Dextran-Assisted Biomimetic Fabrication of CdSe:Eu QDs With Enhanced Biocompatibility and Stability.

A dextran templated biomimetic synthetic approach was applied for the preparation of Cadmium Selinium:Europium Quantum Dots (CdSe:Eu QDs). The present work examines synthetic variables including the effect of increasing Europium concentration during QDs' synthesis and the use of different coating agents (citrate versus APTES) to improve the QDs' colloidal stability and ameliorate their cytotoxic behavior. All samples were subjected to structural and morphological characterizations via Fourier Transform infrared (FT-IR) spectroscopy, UV-Visible (UV-Vis) spectrophotometry, Transmission Electron Microscopy (TEM), and Dynamic Light Scattering (DLS). Subsequently, biological evaluation of all the synthesized samples of bare and APTES coated CdSe:Eu QDs was conducted on epithelial HaCaT and breast cancer MCF-7. Wound healing assays were conducted to assess cytotoxicity and cell migration under QD treatment.
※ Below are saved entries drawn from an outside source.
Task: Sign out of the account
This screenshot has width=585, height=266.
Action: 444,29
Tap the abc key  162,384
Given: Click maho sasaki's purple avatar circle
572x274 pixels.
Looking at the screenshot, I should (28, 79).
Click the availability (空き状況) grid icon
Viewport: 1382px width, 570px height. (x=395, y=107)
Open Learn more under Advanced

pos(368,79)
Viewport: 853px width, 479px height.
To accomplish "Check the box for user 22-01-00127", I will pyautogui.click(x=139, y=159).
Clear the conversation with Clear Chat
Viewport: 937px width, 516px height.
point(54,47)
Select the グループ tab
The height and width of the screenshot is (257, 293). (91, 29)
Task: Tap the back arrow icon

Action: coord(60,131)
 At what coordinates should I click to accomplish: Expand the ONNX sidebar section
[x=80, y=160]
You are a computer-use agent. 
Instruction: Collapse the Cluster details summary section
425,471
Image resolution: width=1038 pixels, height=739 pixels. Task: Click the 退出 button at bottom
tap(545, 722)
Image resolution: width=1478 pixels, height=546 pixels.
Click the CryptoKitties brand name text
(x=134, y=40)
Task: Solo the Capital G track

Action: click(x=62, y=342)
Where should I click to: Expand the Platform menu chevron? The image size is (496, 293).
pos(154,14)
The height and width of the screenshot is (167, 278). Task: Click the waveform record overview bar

Results showed that both coated and uncoated QDs influenced wound closure rates in a concentration- and time-dependent manner. Finally, fluorescence microscopy revealed significant green luminescence of CdSe:Eu quantum dots (QDs) in both HaCaT and MCF-7 cell lines, indicating efficient cellular uptake. The internalization of QDs was influenced by their surface properties and charge, suggesting an endocytic uptake pathway.